Inflation surged worldwide in part because the Biden administration’s energy policies and profligate spending drove up prices, and Putin’s attack on Ukraine added to the problem.
DeSantis’ short-sighted stance on immigration is causing an exodus of some of the migrant workers who will be needed in the next rebuilding effort. The labor shortage will cause delays and inevitably increase costs after the next big storm.
So, if Florida can do little about the intractable insurance problems related to weather, the reinsurance market or inflation, is there anything left that the state could or should do?
Yes, and the 2023 Florida Legislature did it by enacting a law to end “assignment of benefits” and other kinds of abuses practiced by some of Florida’s politically powerful personal injury lawyers.
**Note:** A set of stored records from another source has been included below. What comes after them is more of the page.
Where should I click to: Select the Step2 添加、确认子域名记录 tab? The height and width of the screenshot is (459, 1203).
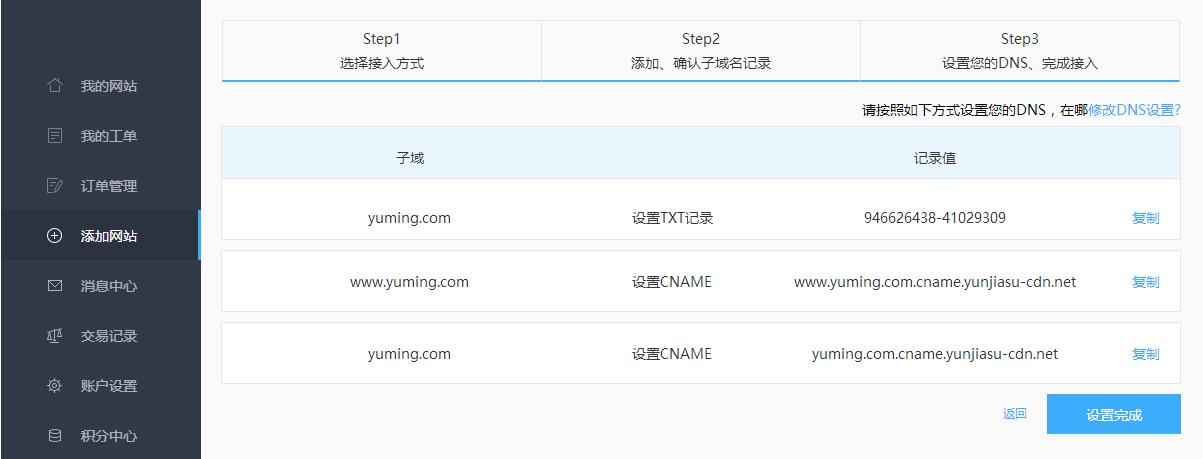click(700, 51)
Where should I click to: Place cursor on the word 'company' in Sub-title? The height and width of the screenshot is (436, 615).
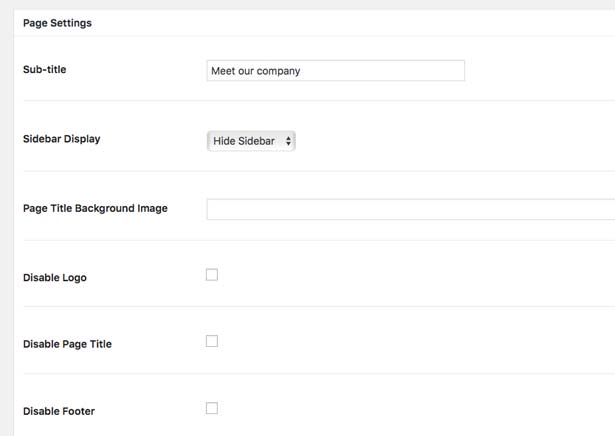coord(278,71)
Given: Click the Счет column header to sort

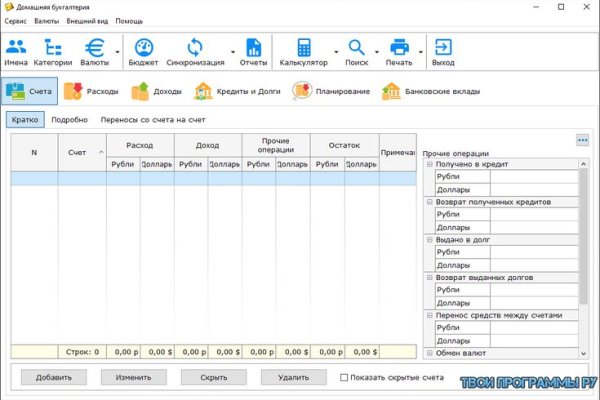Looking at the screenshot, I should (x=78, y=152).

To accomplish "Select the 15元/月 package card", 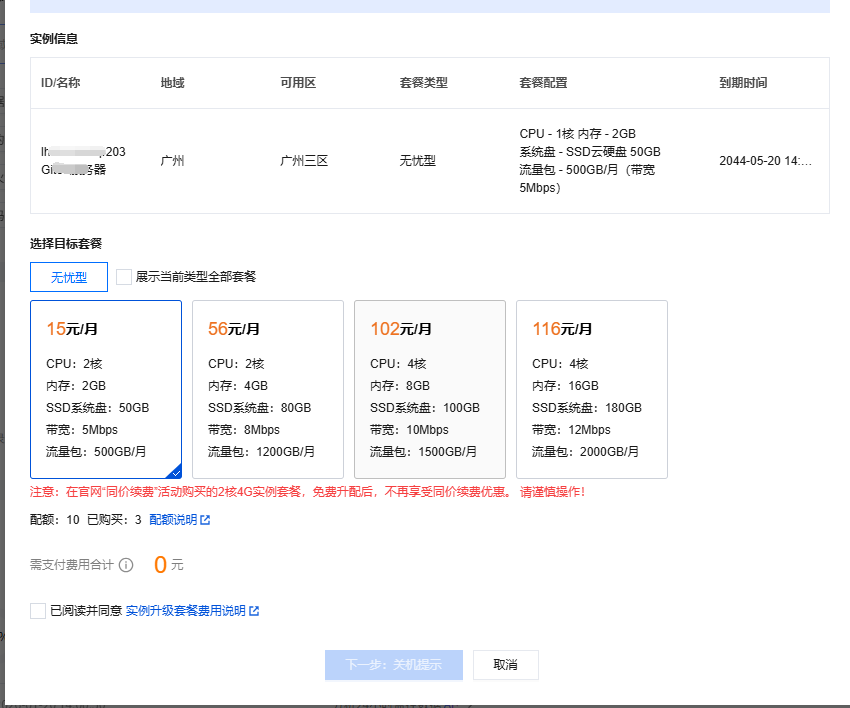I will point(106,389).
DeSantis signed the legislation into law, but just before it took effect the personal injury attorneys filed more than 70,000 lawsuits that will be handled under the former rules, which were favorable to the plaintiffs.
Therefore, this constructive step won’t have an immediate impact, and its long-term impact remains to be seen. Meanwhile, as Florida’s property owners and other residents warily monitor the approach of the busiest portion of the June 1-Nov. 30 hurricane season, they might try resorting to the tactics recommended after each mass shooting: thoughts and prayers.